The bill would require computer manufacturers selling in Texas to establish free and convenient programs to collect and recycle their brand of desktops, laptops and monitors. Retailers would only be allowed to sell brands that establish recovery programs.
Robin Schneider of Texas Campaign for the Environment said similar bills had been introduced in the previous two sessions but were lacking support from computer manufacturers. So the Austin-based group put pressure on hometown company Dell.

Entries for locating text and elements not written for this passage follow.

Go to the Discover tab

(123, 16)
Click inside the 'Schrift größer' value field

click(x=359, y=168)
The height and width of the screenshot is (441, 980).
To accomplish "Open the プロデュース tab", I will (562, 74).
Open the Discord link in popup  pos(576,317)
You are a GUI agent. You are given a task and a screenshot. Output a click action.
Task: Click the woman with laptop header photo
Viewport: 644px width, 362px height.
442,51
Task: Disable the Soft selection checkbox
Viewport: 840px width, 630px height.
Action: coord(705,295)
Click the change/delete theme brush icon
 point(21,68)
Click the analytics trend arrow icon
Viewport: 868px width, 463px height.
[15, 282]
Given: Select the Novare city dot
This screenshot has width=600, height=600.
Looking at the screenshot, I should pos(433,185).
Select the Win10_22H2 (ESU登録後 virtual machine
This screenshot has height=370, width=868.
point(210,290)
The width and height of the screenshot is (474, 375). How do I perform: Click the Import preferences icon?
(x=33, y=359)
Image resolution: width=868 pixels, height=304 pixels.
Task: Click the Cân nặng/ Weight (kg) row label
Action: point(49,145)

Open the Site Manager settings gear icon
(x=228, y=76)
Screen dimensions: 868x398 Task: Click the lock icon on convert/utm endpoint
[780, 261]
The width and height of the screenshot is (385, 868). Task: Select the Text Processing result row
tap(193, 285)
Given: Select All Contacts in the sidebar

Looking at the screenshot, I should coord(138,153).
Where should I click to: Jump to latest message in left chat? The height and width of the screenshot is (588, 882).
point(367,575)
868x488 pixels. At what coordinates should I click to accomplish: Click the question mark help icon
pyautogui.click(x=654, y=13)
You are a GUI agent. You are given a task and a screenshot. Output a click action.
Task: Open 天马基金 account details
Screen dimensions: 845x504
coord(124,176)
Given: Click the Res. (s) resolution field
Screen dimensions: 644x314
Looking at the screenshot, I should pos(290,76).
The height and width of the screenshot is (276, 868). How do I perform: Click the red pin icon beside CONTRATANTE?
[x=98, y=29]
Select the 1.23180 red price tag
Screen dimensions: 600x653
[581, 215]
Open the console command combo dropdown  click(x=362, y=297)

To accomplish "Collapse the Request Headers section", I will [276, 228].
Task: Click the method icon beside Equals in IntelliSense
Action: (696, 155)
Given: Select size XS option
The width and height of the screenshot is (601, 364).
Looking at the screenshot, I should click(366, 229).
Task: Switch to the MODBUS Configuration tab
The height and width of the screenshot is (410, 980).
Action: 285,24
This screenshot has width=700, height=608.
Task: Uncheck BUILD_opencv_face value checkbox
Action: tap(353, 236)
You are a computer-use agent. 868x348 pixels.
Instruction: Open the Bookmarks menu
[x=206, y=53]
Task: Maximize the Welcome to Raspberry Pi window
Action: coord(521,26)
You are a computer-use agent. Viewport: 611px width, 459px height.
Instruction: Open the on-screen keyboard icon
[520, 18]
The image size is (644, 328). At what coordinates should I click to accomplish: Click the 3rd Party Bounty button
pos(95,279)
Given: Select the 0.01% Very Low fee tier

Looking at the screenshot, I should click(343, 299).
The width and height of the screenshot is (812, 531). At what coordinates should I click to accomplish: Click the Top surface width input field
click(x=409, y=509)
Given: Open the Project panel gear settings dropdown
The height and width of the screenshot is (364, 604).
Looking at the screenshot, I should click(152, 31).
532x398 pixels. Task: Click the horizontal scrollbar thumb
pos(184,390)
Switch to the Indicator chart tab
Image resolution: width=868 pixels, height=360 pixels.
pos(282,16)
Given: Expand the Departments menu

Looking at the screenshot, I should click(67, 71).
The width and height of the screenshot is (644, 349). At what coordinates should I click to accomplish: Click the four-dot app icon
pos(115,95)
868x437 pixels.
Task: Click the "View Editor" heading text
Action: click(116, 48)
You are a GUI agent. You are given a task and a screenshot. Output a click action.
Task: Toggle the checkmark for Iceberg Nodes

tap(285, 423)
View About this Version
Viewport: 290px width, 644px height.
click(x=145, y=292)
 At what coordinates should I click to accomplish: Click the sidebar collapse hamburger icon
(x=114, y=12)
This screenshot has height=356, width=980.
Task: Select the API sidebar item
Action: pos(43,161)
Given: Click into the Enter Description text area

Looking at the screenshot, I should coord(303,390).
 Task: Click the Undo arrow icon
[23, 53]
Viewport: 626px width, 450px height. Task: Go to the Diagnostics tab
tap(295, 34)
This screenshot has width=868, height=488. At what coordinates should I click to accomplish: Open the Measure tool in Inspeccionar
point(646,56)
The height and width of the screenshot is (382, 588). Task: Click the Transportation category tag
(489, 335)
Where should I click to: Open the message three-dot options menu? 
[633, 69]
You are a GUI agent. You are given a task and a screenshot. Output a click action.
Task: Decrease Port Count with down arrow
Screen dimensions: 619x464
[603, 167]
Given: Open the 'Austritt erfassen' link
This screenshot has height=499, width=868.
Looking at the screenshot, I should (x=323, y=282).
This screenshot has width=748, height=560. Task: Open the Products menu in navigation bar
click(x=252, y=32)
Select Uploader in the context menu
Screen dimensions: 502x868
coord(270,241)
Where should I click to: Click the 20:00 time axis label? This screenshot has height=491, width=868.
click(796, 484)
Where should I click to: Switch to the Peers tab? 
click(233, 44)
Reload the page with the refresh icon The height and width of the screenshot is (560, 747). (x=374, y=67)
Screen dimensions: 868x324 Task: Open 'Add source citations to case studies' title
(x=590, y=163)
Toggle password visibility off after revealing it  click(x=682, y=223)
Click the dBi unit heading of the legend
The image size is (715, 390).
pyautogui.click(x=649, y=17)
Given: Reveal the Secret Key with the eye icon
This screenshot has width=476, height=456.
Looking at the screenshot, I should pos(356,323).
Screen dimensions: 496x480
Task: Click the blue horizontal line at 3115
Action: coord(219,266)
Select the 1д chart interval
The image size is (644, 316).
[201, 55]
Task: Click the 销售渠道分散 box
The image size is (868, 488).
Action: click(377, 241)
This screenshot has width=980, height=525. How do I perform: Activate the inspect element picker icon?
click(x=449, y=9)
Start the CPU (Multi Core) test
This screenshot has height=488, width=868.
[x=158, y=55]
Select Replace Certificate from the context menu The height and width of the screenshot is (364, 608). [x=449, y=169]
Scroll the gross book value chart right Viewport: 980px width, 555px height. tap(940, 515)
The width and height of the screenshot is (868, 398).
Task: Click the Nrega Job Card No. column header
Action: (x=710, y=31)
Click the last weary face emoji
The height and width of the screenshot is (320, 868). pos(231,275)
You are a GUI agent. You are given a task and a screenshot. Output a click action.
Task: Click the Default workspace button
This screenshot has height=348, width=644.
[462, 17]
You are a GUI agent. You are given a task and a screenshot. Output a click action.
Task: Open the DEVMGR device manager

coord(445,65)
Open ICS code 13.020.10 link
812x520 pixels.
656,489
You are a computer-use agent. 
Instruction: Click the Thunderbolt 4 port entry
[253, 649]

“We did our best to be Michael Dell’s worst nightmare,” she said. “We knew that to pass legislation in Texas we needed to have business support.”
Dell took the lead in offering consumer recycling, and Hewlett-Packard soon followed. They supported the legislation to make sure other companies that wanted to sell in Texas had to follow the same guidelines.
A coalition of business and environmental groups also was key to progress on energy efficiency and renewable energy. House Bill 3693 by Rep. Joe Straus, R-San Antonio, said while other lawmakers were battling over proposed coal plants, his group was working on measures to decrease the demand for electricity.
“This was a carefully negotiated bill that wasn’t so negotiated as to make it meaningless,” said Straus, who describes his bill as “more carrot than stick.”
It would raise energy efficiency goals for electric utilities, and require municipally owned utilities like San Antonio’s to participate in energy efficiency programs. The bill requires the use of more energy efficient lighting, equipment and appliances in government buildings. Home or small-business owners who generate solar energy could sell the excess.